_RECORD EXTRACTS_:
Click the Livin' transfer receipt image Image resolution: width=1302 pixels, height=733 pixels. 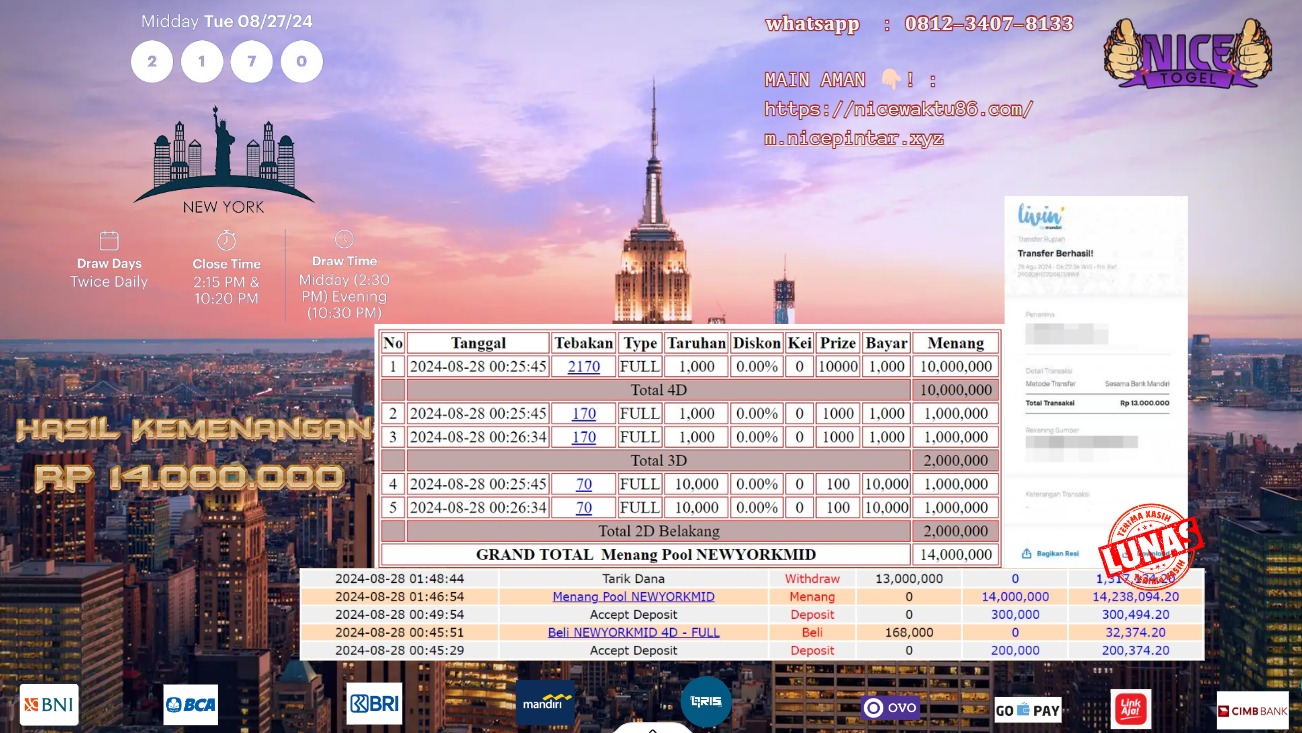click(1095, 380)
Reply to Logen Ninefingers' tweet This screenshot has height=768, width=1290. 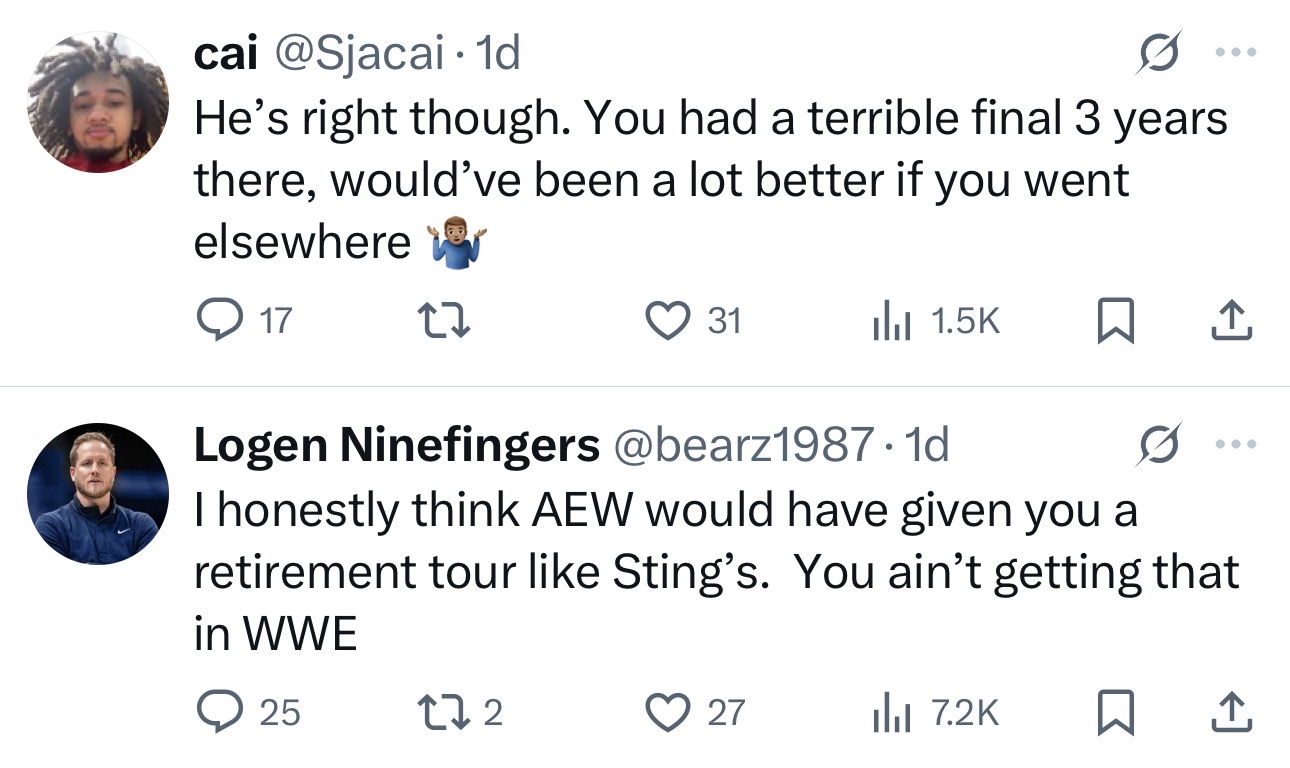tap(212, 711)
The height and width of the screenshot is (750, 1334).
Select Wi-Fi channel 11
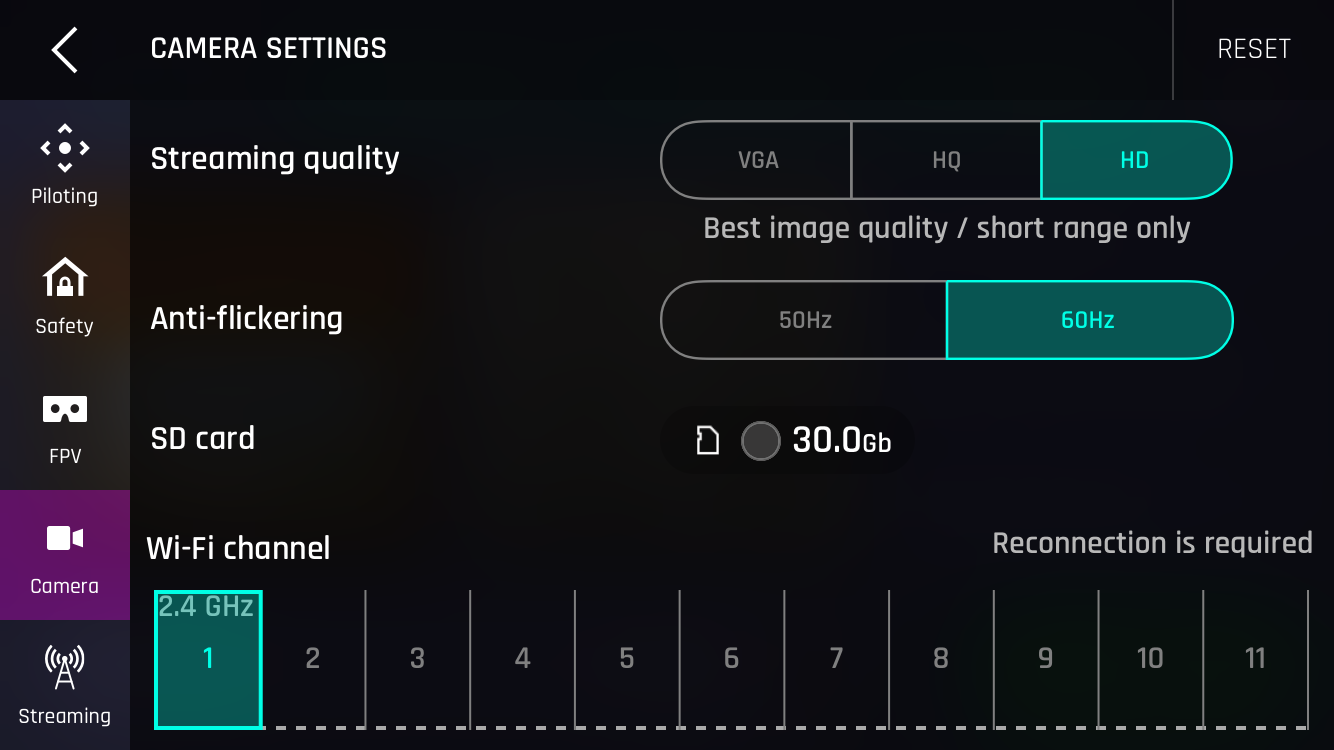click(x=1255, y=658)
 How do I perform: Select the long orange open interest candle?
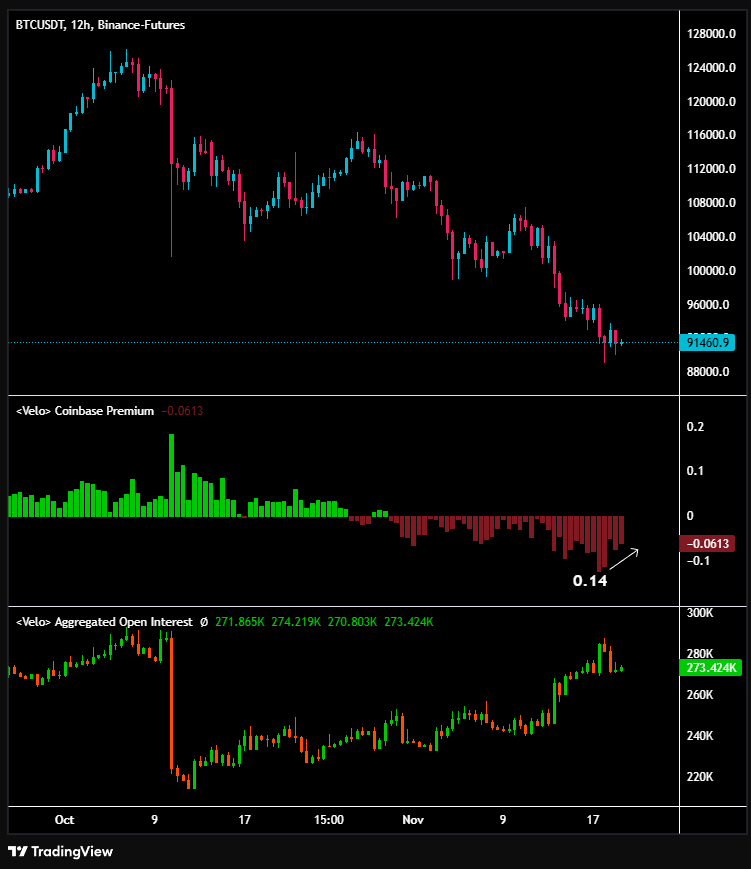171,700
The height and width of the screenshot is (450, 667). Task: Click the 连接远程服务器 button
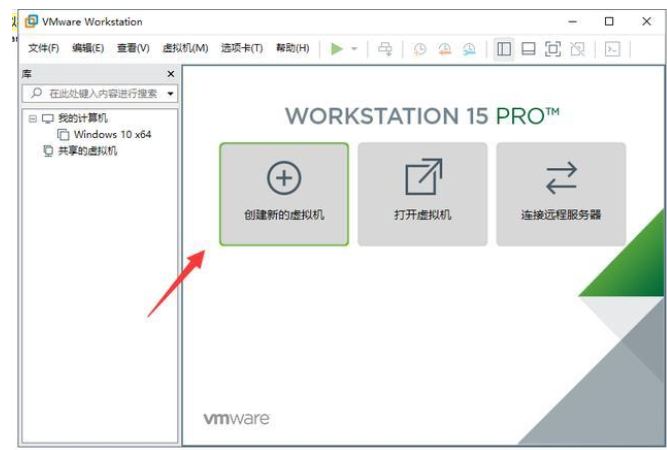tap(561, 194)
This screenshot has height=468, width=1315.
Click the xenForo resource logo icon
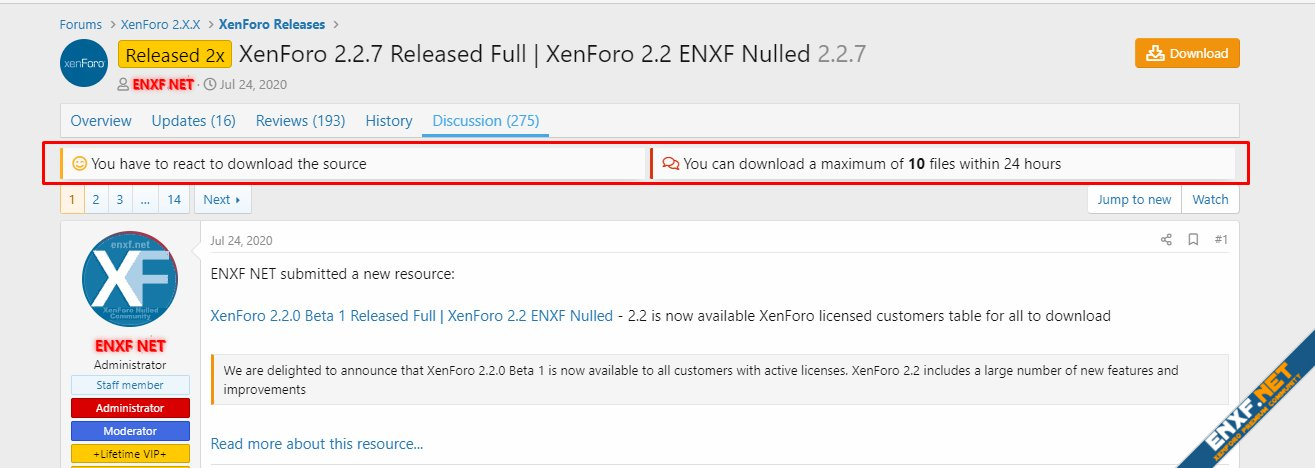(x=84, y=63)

_WHAT IS REQUIRED_: Exactly the lines from the one holding "The height and width of the screenshot is (450, 667)." through the last line of the entries must be set down, with nothing added and no pictures.

_ANSWER TO THIS PROBLEM_:
The height and width of the screenshot is (450, 667). Task: Click the 连接远程服务器 button
tap(561, 194)
This screenshot has height=468, width=1315.
Click the xenForo resource logo icon
(x=84, y=63)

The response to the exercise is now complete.